4. Continuous Improvement & Knowledge Enablement
•
Optimize automation workflows to reduce manual intervention and improve service response time.
•
Drive service health reviews, operational dashboards, and SLA compliance reporting.
•
Conduct enablement sessions for L1/L2 teams and act as the final escalation point for operational issues.
•
Collaborate with HPE Engineering for patch validation, release readiness, and operational feedback.
Required Skills & Technical Expertise:
Core Infrastructure Skills
•
Strong knowledge of NVIDIA GPU stack, InfiniBand NDR, and Spectrum-X switches.
•
Administration of HPE DL380a, DL325, Cray XD670, and GPU-based Compute environments.
•
Experience in managing VAST, WEKA, or Alletra MP storage systems is an added advantage.

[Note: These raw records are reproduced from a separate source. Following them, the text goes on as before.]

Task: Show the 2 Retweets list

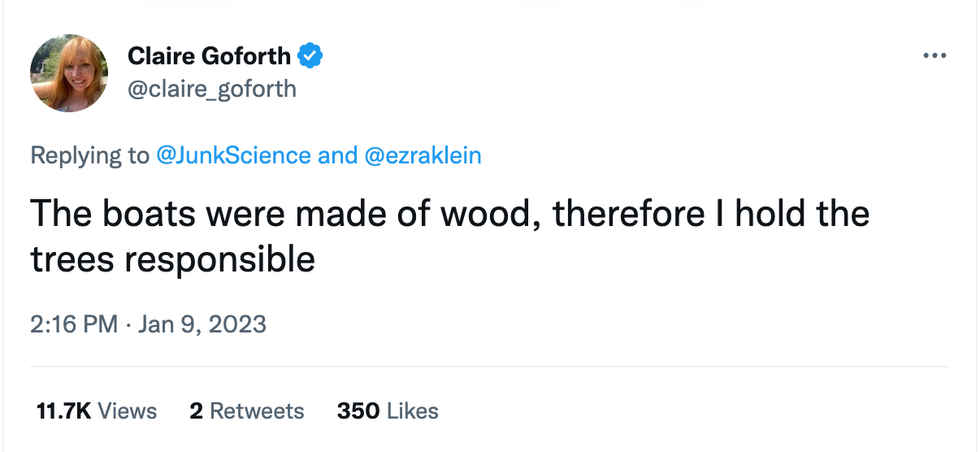Action: 246,411
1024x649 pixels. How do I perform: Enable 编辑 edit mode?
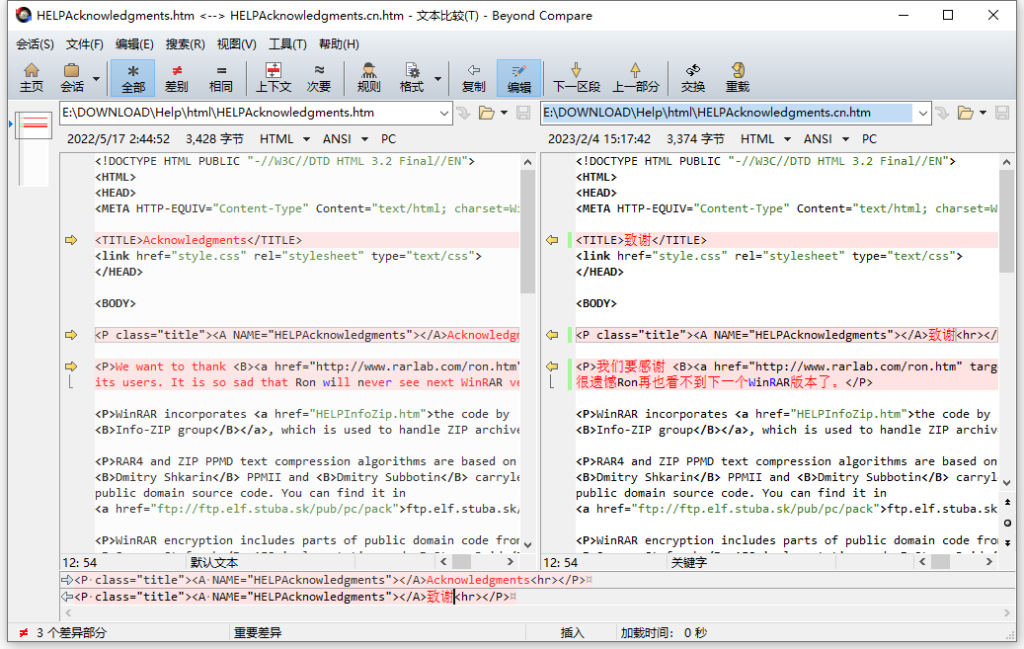point(521,77)
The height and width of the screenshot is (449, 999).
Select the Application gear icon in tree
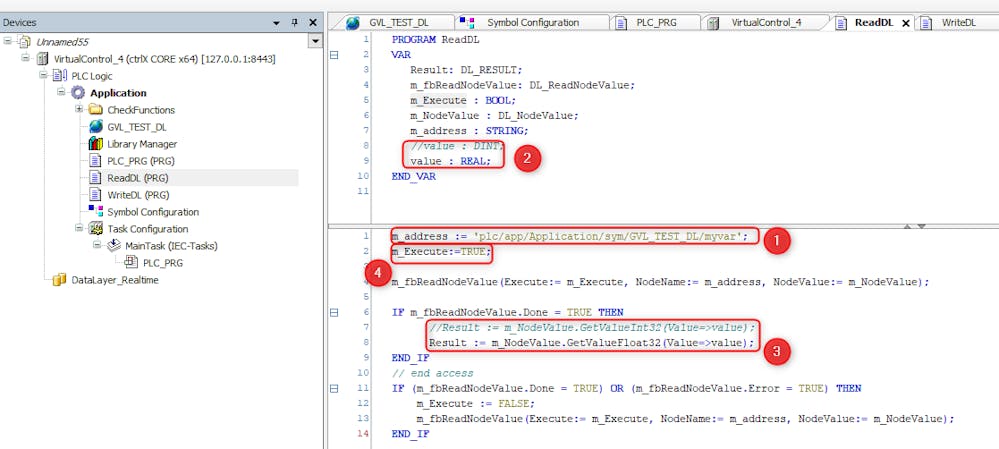click(x=78, y=93)
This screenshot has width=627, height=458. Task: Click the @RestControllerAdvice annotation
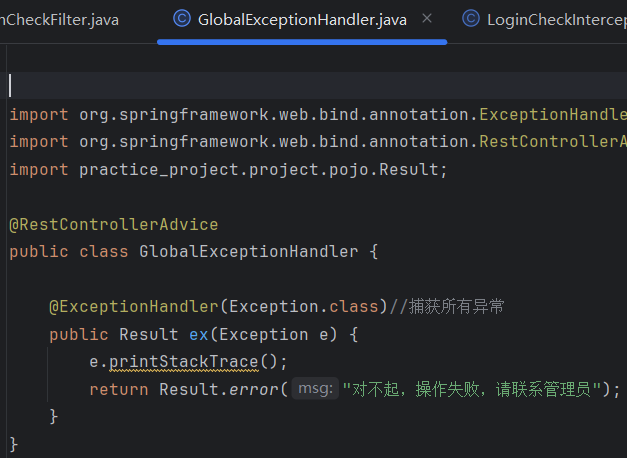click(x=113, y=224)
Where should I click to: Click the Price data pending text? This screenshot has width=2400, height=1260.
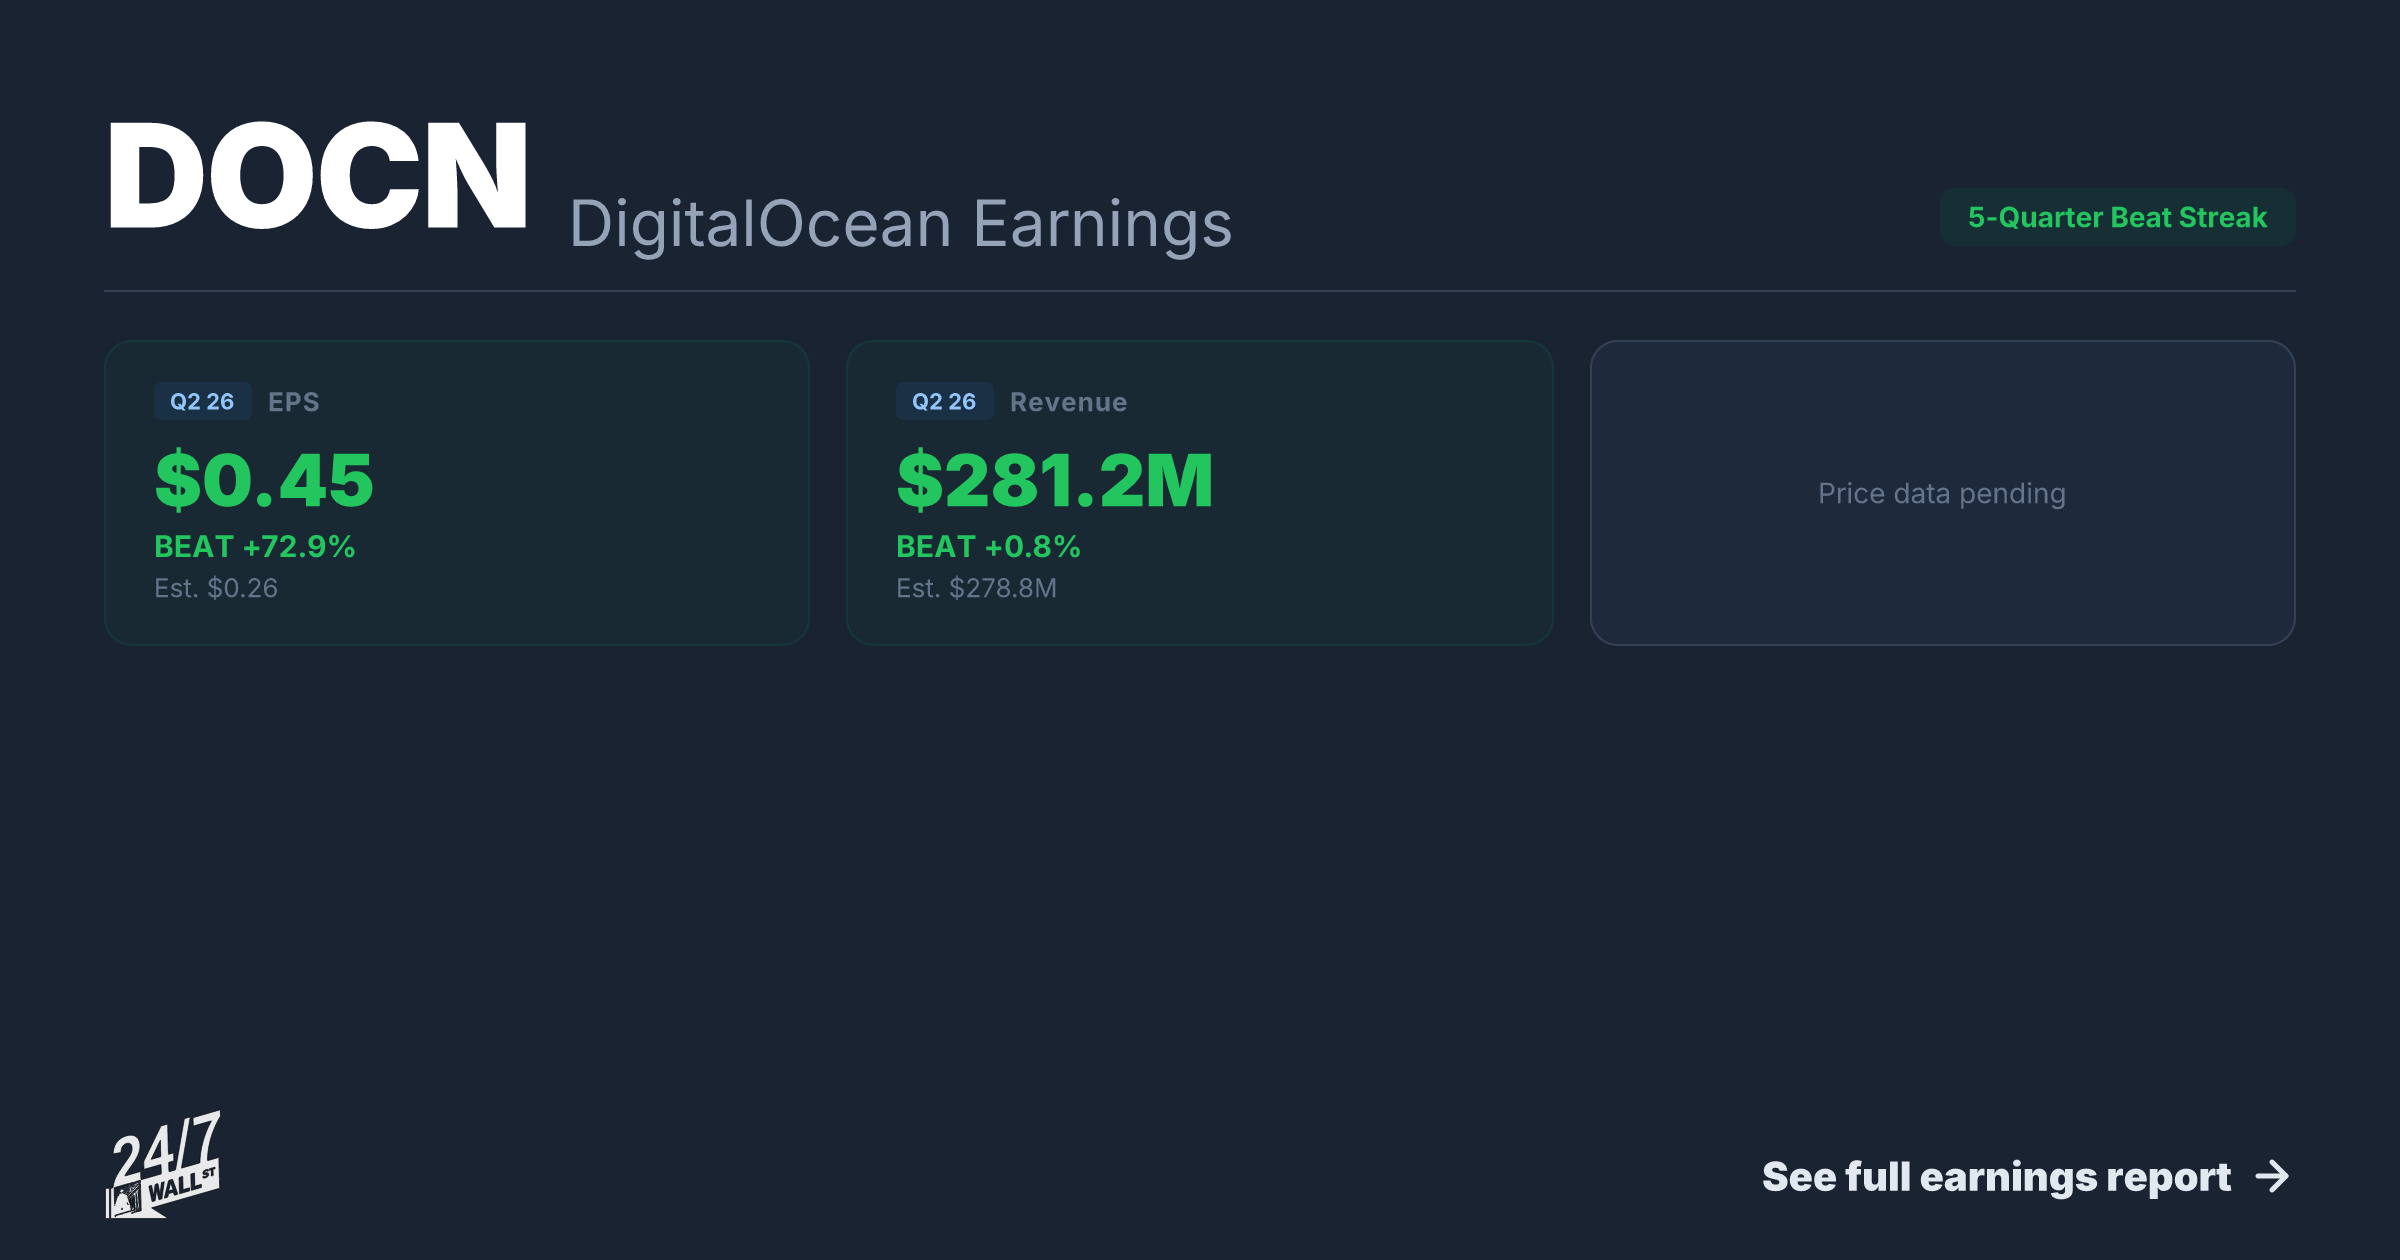(1942, 494)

Software & Platform Operations
•
Virtualization: vSphere, RHEL
•
Containers: Kubernetes
•
Automation: Ansible, AWX, SLURM
Preferred Certifications:
•
HPE ASE / Master ASE (Compute, Storage, or Ezmeral)
•
NVIDIA Certified Professional - NVAIE Certification
•
RHCE / Kubernetes Administrator (CKA) / VMware VCP
Soft Skills:
•
Strong analytical and troubleshooting capabilities.
•
Excellent communication and collaboration skills across global teams.
•
Ability to lead operations improvement initiatives and mentor support engineers.
•
Focused on reliability, scalability, and service excellence.
For Internal Job Movement:
•
Approval of the employee's current manager is required.
•
Employees are expected to notify their manager prior to an interview.
•
Employees in Performance Improvement Plan are not eligible to apply.
•
Minimum level should be EXP if applying as part of Internal Job Posting.